The raiding unit that made best use of the jeep as weapon as much as transport was the lesser-known raiders of *Popski's Private Army,* also operating in the British Eighth Army advance areas, both as raiders and intelligence-gatherers. Indeed, General Sir Bernard Montgomery described the unit of less than a hundred men as *the most effective intelligence-gathering unit of the war....*
PPA used the jeep, usually with a .50 and .30 Browning, sometimes with a British Bren or captured paired German MG34s or 42s facing rearward as *getaway guns,* though Italian weapons, a former Messerschmitt aircraft 20mm autocannon and even a flamethrower were among the hardware adapted to their jeeps. Occasionally encountering a German or Italian armoured car or light tank at intersecting route roadblocks, American bazookas were one answer, but the .50 Brownings were said to be quite capable as well, and more certain at night-though the mad Irishman with the flamethrower must have gotten their attention.

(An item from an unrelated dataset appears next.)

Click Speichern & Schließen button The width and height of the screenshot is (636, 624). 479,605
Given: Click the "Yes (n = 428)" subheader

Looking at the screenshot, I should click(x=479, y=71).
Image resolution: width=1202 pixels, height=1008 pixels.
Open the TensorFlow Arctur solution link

Popski's personal jeep, it should be noted, mounted a pair of .50 Brownings, and they were the M2 heavy barreled model, not the lighter barrel aircraft guns that couldn't stand up to sustained bursts in ground fire use.
After the fighting in the Western Desert was concluded, Popski's band relocated operations to Italy, where they worked their way behind the German lines again, further assisting both the British forces and Pattons with route teconnaisance and expectations as to German resistance in the villages and towns they were entering. And so PPA continued, all the way to Venice, thence on to Vienna, where they met up with occupying Russian forces, and things took an interesting turn of events- but though the Soviet forces may have trifled with some Brits, they found that the Gurkhas and PPA were a bad choice for such games.